Un sage a dit, au milieu des travées bruyantes d'un grand salon allemand : "Nous ne voulons pas grandir, donc nous restons des enfants." Pour donner de la valeur à de tels propos, on a le choix entre deux options : produire un jeu avec un amnésique ninja courant dans la jungle pour sauver la terre d'une invasion de robots extraterrestres, ou autre chose. David Cage a choisi la première avec le succès relatif mais respectable qu'on lui connaît. A l'autre extrémité du prisme des jeux d'aventure/QTE, autrement dit films interactifs, se trouvent pourtant des jeux plus discrets, qui lentement semblent faire leur trou. Telltale est l'un de ces artisans qui, doucement, contribuent à concrétiser des ambitions que d'autres ne parviennent qu'à claironner. Pour The Walking Dead, ils sont aidés par le formidable terreau que représente le matériau initial, une source d'inspiration folle qui chez eux laisse dès le départ présager du meilleur : personnages complexes, choix cruciaux, glissement du récit vers la tension puis l'horreur, le tout avec un gameplay de jeu d'aventure "à la Heavy Rain" ? Challenge accepted.

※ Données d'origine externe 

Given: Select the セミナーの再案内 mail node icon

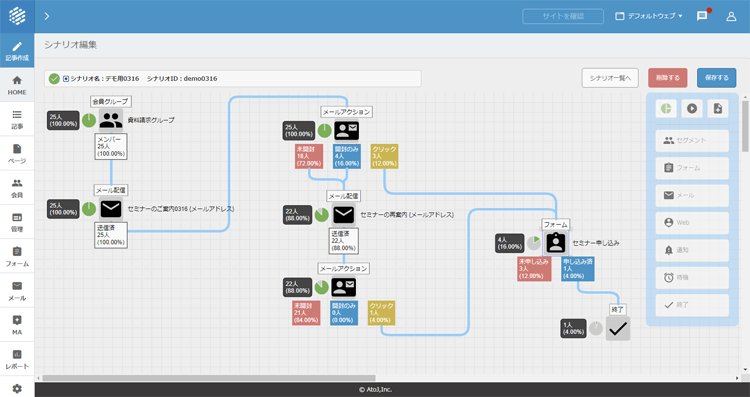Looking at the screenshot, I should pos(343,215).
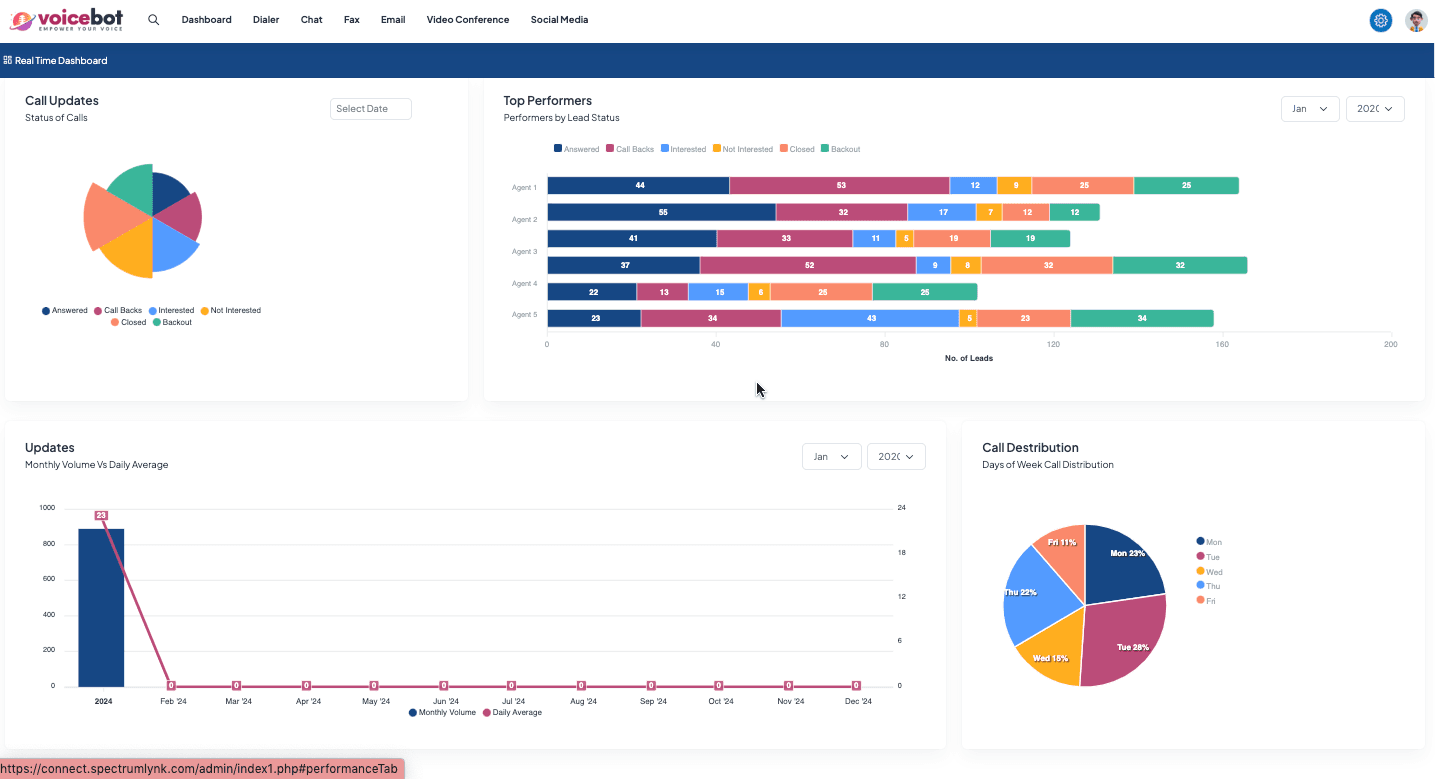Image resolution: width=1435 pixels, height=779 pixels.
Task: Toggle Daily Average legend marker
Action: pyautogui.click(x=487, y=713)
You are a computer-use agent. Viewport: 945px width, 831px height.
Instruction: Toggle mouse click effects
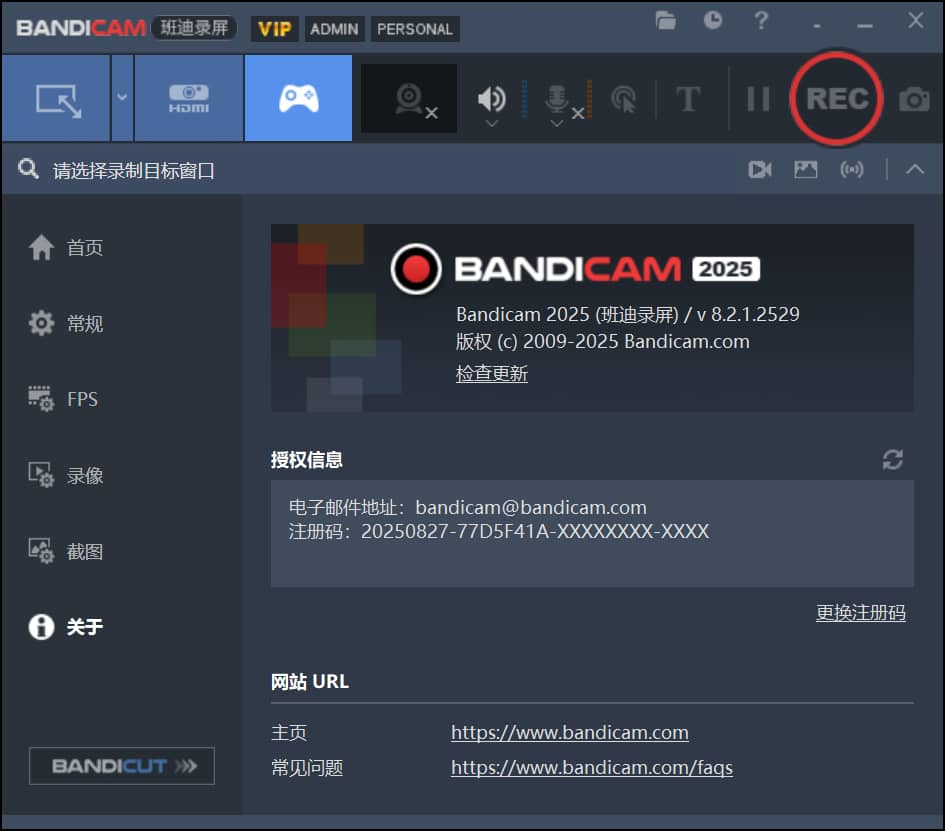click(623, 97)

Telltale remet en branle la même machinerie, bien huilée, de son gameplay type "film interactif". Banco, à tous les niveaux ou presque. La première réussite de "The Walking Dead" le jeu réside dans son écriture. Le gameplay illustre la lente progression de l'intrigue par des actions anodines et répétitives qui peu à peu font sens dans l'esprit du joueur, montent en puissance pour passer d'un état de vague anxiété à une urgence totale. L'épisode 2 est un crescendo de deux heures qui ne surprend certes pas toujours, surtout pour qui connaît déjà les codes de la série ; pourtant la recette fonctionne sous la grâce d'un rythme extraordinairement bien étudié, qui donne à voir et surtout à jouer des situations tirant le meilleur parti d'un arsenal de personnages classique mais crédible. Le joueur est autant spectateur qu'acteur de l'horreur qui peu à peu l'entoure, lorsqu'au calme succède enfin la tempête et que vient l'heure de faire des choix. C'est bien ce système de choix qui perturbe ici, cette urgence constante, à la fois terriblement oppressante et délivrant la certitude de l'échec, qui broie l'esprit et laisse démuni, comme s'il n'existait au fond pas d'autre alternative qu'un désespoir noir et total. Telltale conçoit ses personnages avec la même fidélité que le comic, les éclairant d'un jour favorable avant de dévoiler leur véritable nature dans des moments de glissement sans retour ; au centre des événements, le joueur est arbitre et responsable des agissements d'autrui, veille au grain en attendant l'instant fatidique ou tout, inéluctablement, finira par basculer.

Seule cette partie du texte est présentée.